Looking back to the question code, let's see what this code is doing. The first two lines tell you that we will iterate through a two dimensional array since there is a nested do loop. The first loop will go from 1 to rows and the second loop will go from 1 to cols. We'll set cldm(i) to equal cldn(i,k). Then if cldm(i) is greater than mincld, icwc(i) needs to be set to cwat(i,k)/cldm(i). Else, icwc(i) should be set to 0.0.
Fortran and CESM » Namelists
We mentioned namelists before, and now is our chance to discuss them. Fortran is a compiled programming language. This means all of your code is directly built into a machine language. This is one of the reasons that Fortran is faster than some other languages. However, once your program is compiled, if you change any code, you will have to recompile the entire program, which could take time for large code. When you don’t want to have to recompile code all the time, you can write your initial code to have choices built in to it that can be controlled by what is called a namelist.
Let’s give you an example because this might be hard to think about without one.

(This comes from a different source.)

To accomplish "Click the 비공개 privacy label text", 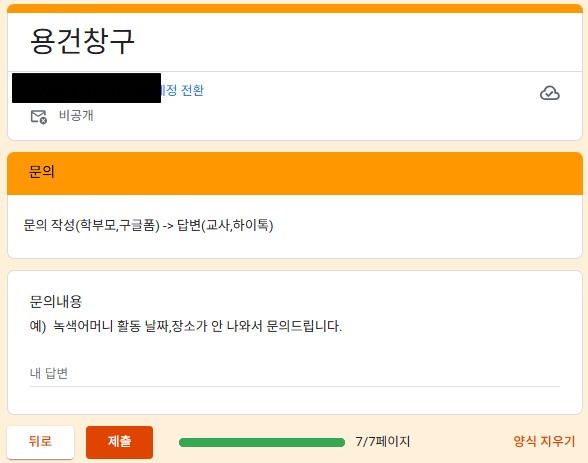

Let’s assume we have some Fortran code that is written for BOTH Fahrenheit and Celsius, but you only want to output in one of those temperature scales.
if (namelist_Fahrenheit .EQ. .TRUE.) then
temp = ...
expressions
else
temp = ...
expressions
end if
print *, temp
After compiling this code into test_code.exe, you would have to use a namelist file to control whether your output was in Fahrenheit or Celsius. You would do that with a command run from the Unix command line like so:
test_code.exe < namelist.in
The contents of namelist.in would look something like:
& namelist.in
namelist_Fahrenheit = .TRUE.
namelist_start_hour = 12
namelist_pi = 3.1415
namelist_output_filename = ‘output.nc’
/
In this example we started all of the variable names with “namelist_”, but this is not a requirement.
Note that the namelist variables don’t need to be declared. They are declared by the syntax used to set them.
- Logicals are set to “.TRUE.” or “.FALSE.” (without the quotes)
- Integers are set to numeric values without decimal places
- Reals are set to numeric values with decimal places
- Characters are set to strings wrapped in single quotes like ‘output.nc‘
These namelist variables decide how the compiled code is then run, which saves us a lot of time compiling. In the CESM model, namelists are used to help define the input and output files, the time steps, parameterizations choices, and other key characteristics for running the model.